= DATA TO PROCESS =
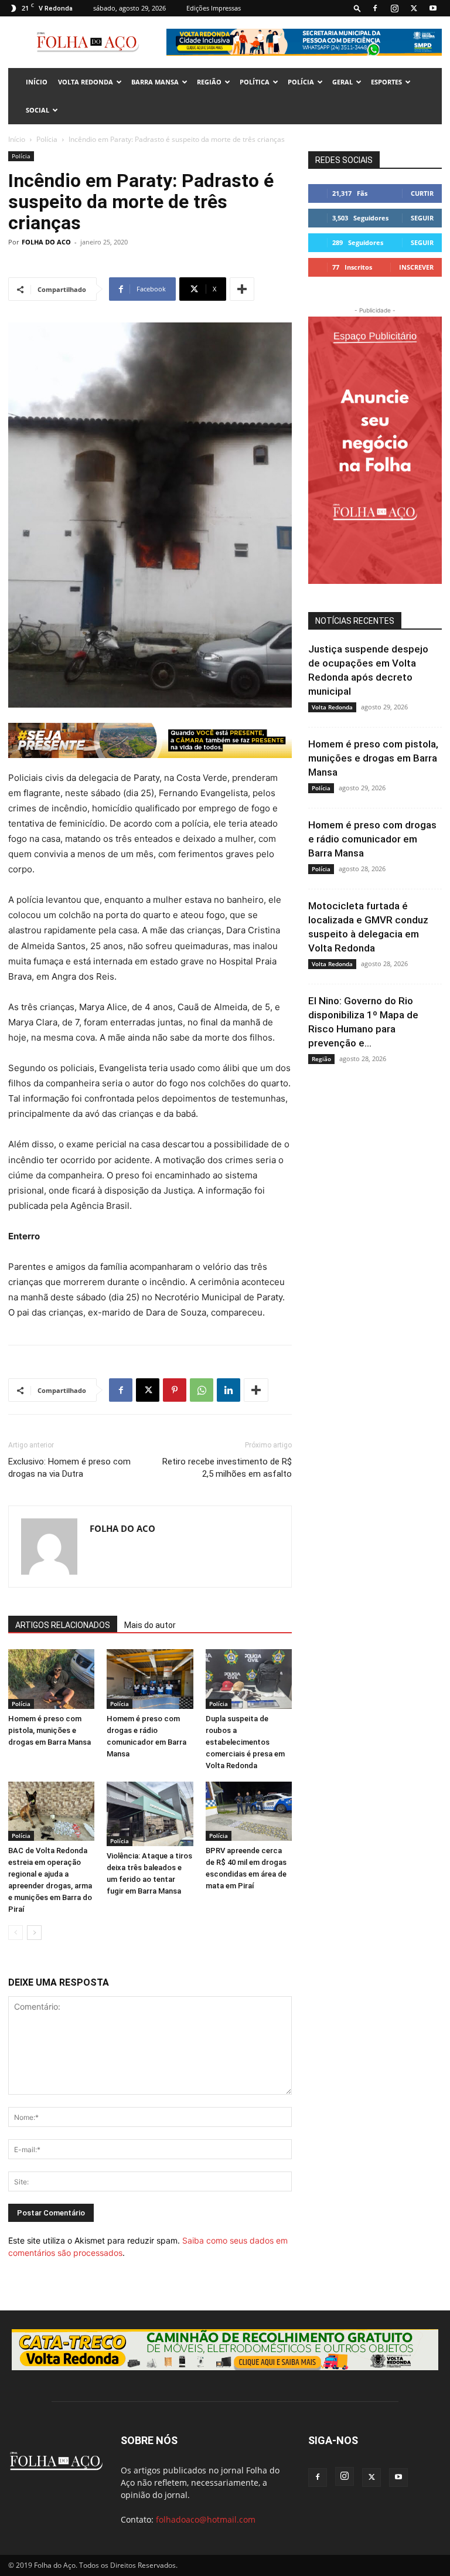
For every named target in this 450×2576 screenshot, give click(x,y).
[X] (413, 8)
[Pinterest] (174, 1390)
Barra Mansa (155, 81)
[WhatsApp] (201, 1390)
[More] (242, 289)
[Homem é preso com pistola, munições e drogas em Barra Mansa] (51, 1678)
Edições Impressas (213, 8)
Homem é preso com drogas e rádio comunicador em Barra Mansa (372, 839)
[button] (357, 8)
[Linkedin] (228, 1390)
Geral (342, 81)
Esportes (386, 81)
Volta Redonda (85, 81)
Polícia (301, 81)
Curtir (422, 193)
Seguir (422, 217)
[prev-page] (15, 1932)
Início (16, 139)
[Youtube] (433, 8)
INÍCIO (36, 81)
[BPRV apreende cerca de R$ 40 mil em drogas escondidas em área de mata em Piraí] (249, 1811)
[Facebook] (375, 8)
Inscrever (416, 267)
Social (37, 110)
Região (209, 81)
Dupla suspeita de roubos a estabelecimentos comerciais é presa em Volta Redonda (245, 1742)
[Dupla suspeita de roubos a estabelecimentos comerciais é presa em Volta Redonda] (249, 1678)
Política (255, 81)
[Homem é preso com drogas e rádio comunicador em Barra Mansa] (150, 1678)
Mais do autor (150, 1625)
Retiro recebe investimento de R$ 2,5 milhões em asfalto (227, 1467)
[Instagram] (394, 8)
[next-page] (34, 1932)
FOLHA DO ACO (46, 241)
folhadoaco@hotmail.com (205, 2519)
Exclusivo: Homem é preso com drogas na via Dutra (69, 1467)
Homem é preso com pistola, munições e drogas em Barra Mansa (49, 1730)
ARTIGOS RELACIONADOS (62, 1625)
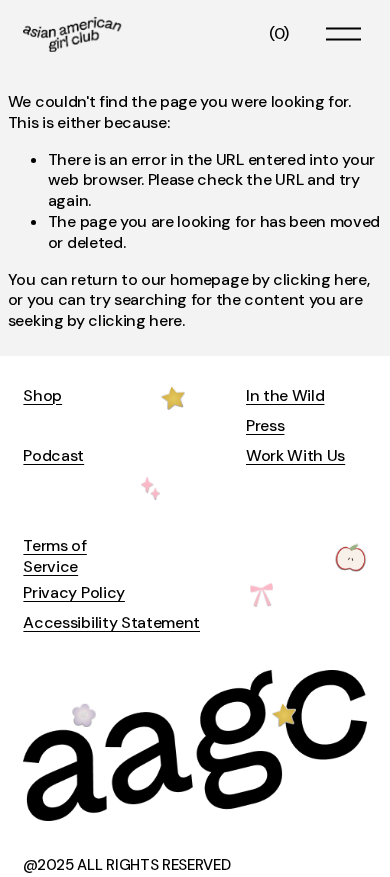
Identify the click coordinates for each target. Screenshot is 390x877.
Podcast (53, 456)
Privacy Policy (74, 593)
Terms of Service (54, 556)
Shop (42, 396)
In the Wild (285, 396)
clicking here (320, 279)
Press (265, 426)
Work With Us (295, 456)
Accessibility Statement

= WHAT IS BEING ASKED =
Produce an exact copy of each line from the one holding "In the Wild (285, 396)" through the last line of the records, both included, and nothing more.

= OUTPUT BELOW =
In the Wild (285, 396)
clicking here (320, 279)
Press (265, 426)
Work With Us (295, 456)
Accessibility Statement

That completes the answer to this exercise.